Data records

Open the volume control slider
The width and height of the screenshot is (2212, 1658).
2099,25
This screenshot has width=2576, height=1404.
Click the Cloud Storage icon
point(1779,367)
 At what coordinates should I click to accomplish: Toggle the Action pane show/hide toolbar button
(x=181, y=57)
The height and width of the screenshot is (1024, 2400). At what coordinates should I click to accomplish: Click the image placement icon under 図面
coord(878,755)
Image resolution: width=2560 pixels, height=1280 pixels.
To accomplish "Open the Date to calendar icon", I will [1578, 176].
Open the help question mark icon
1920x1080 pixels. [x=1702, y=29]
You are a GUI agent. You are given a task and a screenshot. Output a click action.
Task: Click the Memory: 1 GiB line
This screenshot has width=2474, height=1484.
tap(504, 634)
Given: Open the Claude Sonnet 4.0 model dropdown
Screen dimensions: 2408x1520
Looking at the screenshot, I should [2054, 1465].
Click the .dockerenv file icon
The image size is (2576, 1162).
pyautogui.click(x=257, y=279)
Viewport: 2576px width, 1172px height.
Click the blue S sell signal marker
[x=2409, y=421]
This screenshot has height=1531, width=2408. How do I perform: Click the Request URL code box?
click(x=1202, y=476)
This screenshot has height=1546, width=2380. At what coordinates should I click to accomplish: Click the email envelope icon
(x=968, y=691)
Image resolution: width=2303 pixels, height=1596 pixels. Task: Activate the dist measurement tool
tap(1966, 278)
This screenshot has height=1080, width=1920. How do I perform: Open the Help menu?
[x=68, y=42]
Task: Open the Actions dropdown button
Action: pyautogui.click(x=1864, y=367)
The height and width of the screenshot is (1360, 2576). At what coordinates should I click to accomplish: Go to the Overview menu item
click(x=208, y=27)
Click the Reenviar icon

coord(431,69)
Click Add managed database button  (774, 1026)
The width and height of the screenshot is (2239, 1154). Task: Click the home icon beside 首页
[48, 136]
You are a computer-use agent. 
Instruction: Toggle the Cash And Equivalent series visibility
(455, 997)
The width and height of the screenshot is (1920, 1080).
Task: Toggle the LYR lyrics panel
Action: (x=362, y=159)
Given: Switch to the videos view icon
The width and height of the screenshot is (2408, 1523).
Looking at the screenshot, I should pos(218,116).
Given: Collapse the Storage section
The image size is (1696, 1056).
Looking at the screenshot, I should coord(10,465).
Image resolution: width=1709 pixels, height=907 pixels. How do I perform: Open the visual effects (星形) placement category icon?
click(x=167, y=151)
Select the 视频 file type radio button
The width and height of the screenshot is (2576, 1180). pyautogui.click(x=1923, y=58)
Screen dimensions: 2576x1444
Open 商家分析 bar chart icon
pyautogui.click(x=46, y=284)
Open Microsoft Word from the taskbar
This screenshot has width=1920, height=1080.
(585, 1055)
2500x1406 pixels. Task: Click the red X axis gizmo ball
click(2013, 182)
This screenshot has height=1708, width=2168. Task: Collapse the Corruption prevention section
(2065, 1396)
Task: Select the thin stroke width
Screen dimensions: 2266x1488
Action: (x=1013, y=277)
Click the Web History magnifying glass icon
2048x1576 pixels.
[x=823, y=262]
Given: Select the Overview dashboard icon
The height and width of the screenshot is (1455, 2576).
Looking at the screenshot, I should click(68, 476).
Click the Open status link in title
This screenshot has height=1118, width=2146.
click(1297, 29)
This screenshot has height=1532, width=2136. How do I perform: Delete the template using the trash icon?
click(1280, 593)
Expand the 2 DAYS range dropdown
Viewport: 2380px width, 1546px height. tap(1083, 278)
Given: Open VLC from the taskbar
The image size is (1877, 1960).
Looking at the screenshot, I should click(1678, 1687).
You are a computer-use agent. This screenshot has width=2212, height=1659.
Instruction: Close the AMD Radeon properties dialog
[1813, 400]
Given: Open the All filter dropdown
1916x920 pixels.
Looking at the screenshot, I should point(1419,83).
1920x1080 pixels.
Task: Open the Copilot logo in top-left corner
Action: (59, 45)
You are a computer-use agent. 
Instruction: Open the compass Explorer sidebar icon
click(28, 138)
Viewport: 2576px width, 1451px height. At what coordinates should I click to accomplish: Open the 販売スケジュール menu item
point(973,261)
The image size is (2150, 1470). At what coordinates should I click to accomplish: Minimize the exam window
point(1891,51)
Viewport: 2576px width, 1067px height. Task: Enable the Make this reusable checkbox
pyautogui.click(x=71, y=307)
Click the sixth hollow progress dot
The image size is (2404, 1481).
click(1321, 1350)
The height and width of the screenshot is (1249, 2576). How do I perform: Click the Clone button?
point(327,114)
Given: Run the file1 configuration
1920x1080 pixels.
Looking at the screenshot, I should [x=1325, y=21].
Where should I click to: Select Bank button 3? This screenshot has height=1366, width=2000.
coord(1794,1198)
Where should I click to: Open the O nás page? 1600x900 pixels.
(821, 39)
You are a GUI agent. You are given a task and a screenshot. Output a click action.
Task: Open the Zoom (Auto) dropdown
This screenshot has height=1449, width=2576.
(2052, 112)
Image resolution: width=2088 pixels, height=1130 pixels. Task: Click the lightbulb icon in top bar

REQUIRED WORK | Exactly as they stand in the records above, print the lines from the one containing "Where should I click to: Select" through the final line, inclusive.

SOLUTION FOR THIS TASK |
Where should I click to: Select Bank button 3? This screenshot has height=1366, width=2000.
coord(1794,1198)
Where should I click to: Open the O nás page? 1600x900 pixels.
(821, 39)
You are a GUI agent. You are given a task and a screenshot. Output a click action.
Task: Open the Zoom (Auto) dropdown
This screenshot has height=1449, width=2576.
(2052, 112)
Image resolution: width=2088 pixels, height=1130 pixels. Task: Click the lightbulb icon in top bar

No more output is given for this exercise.